Despite the gradually improving macro economic backdrop, it is likely that global central banks will still commit to extraordinarily loose monetary policy to facilitate global bank recapitalisation and a nascent recovery in growth at the same time. This week we have three central bank meetings from G10.

ECB unchanged?

While I am of the opinion that we are not at the bottom of the interest rate cycle in the eurozone, I would hesitate to suggest that the ECB under Mario Draghi sanction a further rate cut at this stage. In my mind Mr Draghi is likely to hold fire on rates at the current juncture and instead instil an easing bias through the focus on the second ‘non-standard’ 3y LTRO at the end of February, which will likely take the liquidity of the combined operations to somewhere around EUR 1 trillion.
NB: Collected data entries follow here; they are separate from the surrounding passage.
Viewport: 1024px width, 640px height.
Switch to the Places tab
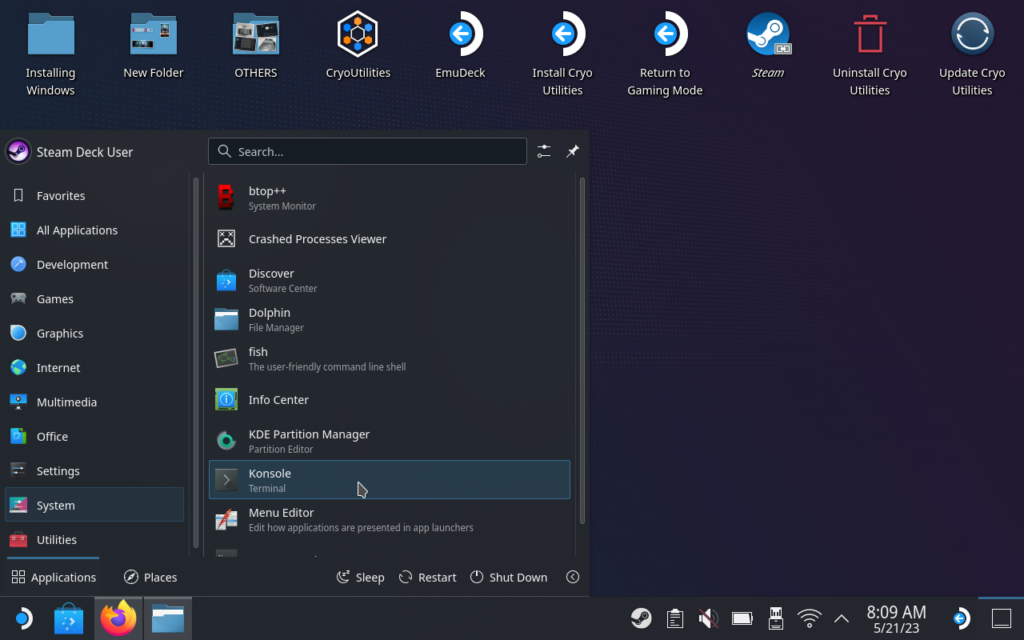150,577
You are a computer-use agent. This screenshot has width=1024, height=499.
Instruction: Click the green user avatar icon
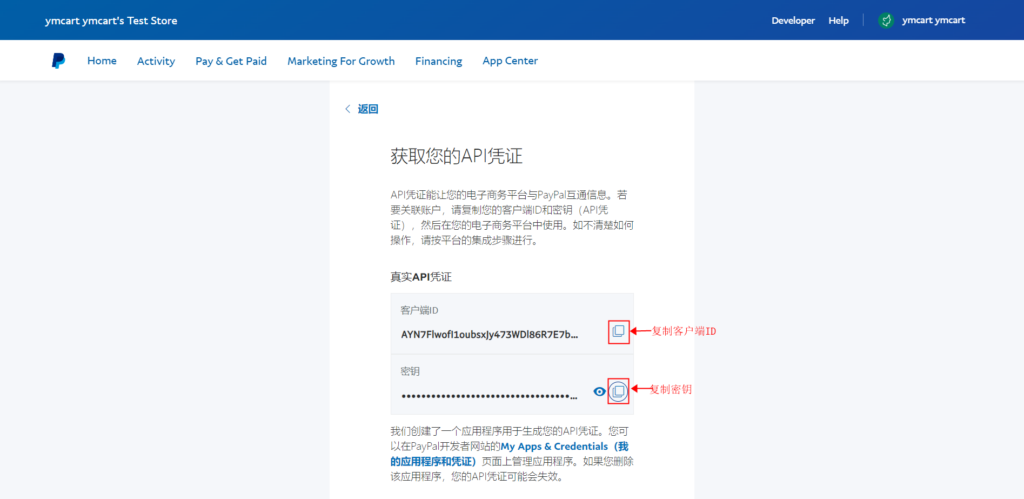tap(885, 20)
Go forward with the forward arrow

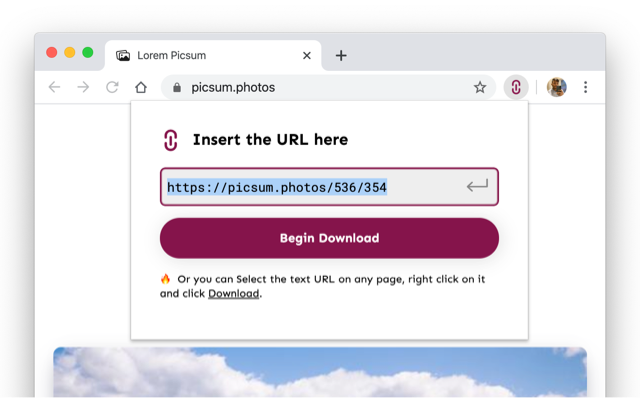coord(83,87)
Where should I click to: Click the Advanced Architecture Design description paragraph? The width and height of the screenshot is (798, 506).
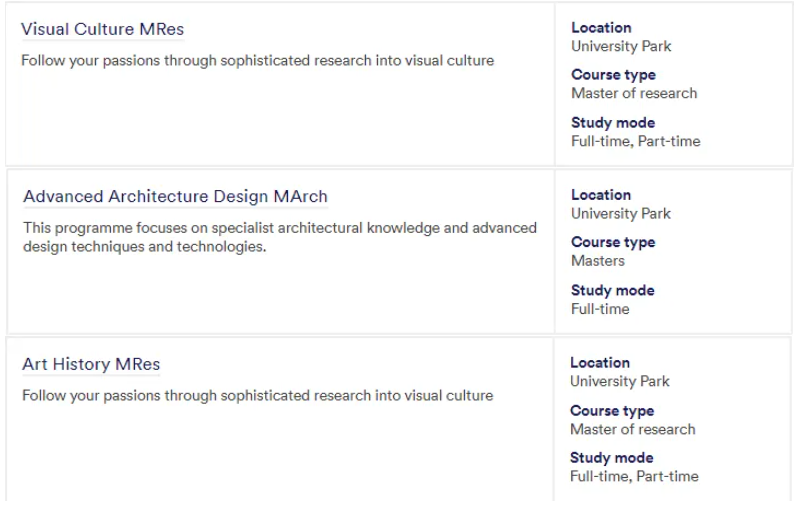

I still very much see the eurozone as the global economy’s growth laggard and as such I would expect the ECB to sanction a rate cut at some point in the first half of this year (most likely March) but a policy of wait and see, particularly with so many unanswered questions surrounding one of its members (Greece), is most likely the right response.

MPC QE4?

In the UK the economic backdrop has improved significantly of late and whilst there are still many looking for further downside in the UK I remain among the most positive. As I see it with demand beginning to rise, inflation starting to fall back sharply and the money supply if anything falling, an expansion of the money supply in terms of another round of QE from the Bank of England should be seen as a positive for GBP. A number of commentators have, in light of recent positive data, reigned back their expectations for the size of monetary stimulus to around the GBP50 billion level. I would still expect a GBP75 billion injection of liquidity to be ‘spent’ at a similar pace to the previous GBP75 billion and for that to set up a significant growth spurt for GBP in the second half of 2012.

For the day equities and risk sentiment are likely to be the dominant barometer with all eyes on Greece and the resultant Troika verdict.